Continuous Integration (CI) of prompt evaluations is the holy grail of prompt engineering. 🏆

CI in the context of prompt engineering involves the automated testing and validation of prompts every time a new version is created or updated. LLMs are a probabilistic technology. It is hard (read: virtually impossible) to ensure a new prompt version doesn’t break old user behavior just by eyeballing the prompt. Rigorous testing is the best tool we have.

We believe that it’s important to both allow subject-matter experts to write new prompts and provide them with tools to easily test if the prompts broke anything. That’s where PromptLayer evaluations comes in.

Test-driven Prompt Engineering

Similar to test-driven development (TDD) in software engineering, test-driven prompt engineering involves writing and running evaluations against new prompt versions before they are used in production. This proactive testing ensures that new prompts meet predefined criteria and behave as expected, minimizing the risk of unintended consequences.

Setting up automatic evaluations on a specific prompt template is easy.
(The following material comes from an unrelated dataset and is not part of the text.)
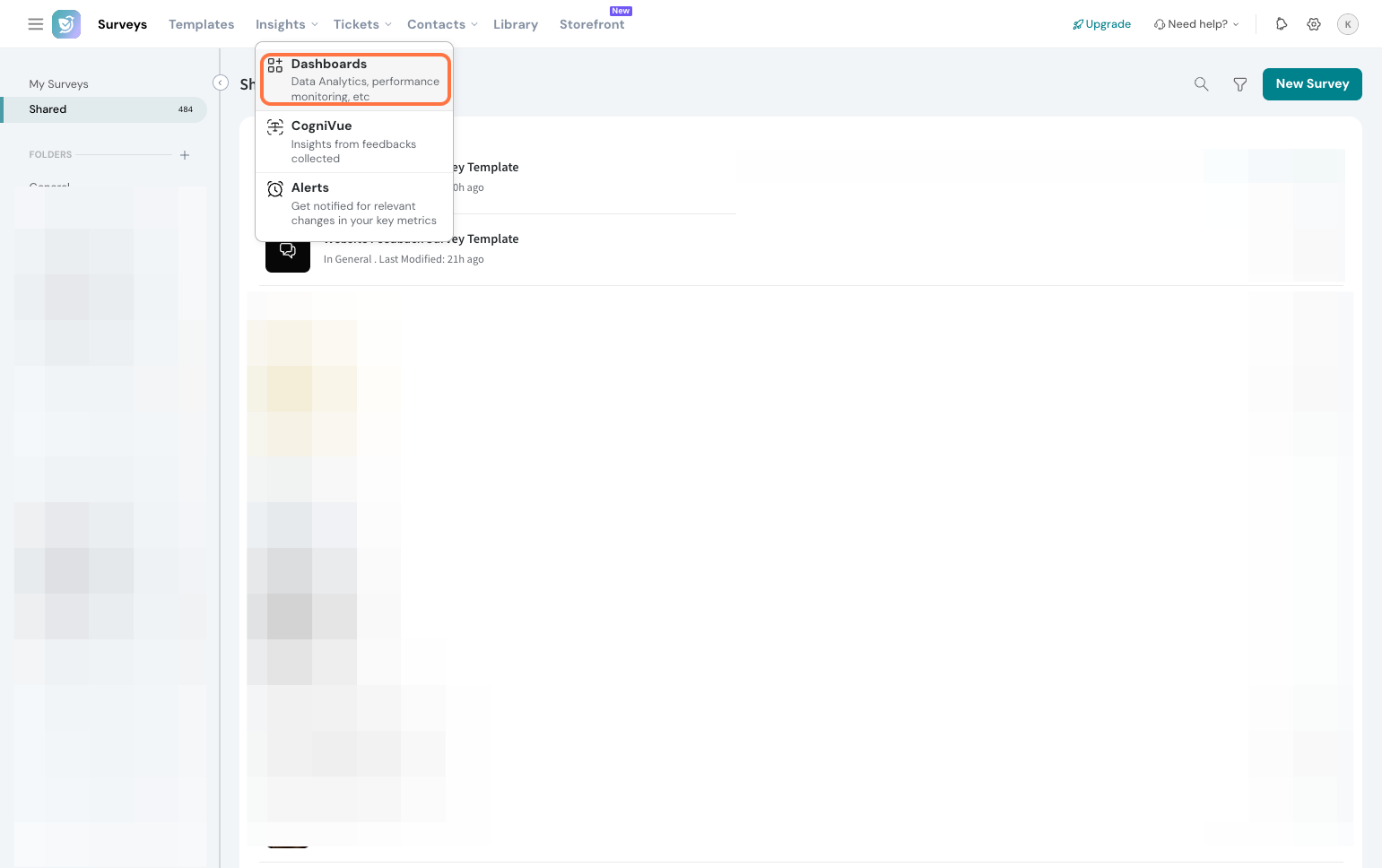Expand the Tickets dropdown menu
The image size is (1382, 868).
(x=362, y=24)
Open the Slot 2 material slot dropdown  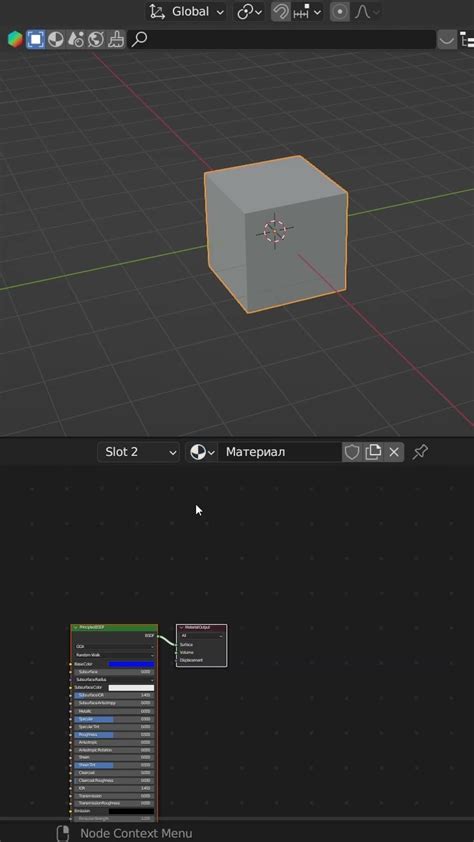click(138, 452)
When creating a new version, after adding a commit message, you will be prompted to select an evaluation pipeline to run. After doing this once, every new prompt template you create will run this pipeline by default.

NOTE: Make sure your evaluation pipeline uses the “latest” version of the prompt template in its column step. The template is fetched at runtime. If you specify a frozen version, the evaluation report won’t reflect your newest prompt template.

Testing Strategies

Backtesting

Backtesting involves running new prompt versions against a dataset compiled from historical production data. This strategy provides a real-world context for evaluating prompts, allowing you to assess how new versions would have performed under past conditions. It’s an effective way to detect potential regressions and validate improvements, ensuring that updates enhance rather than detract from the user experience.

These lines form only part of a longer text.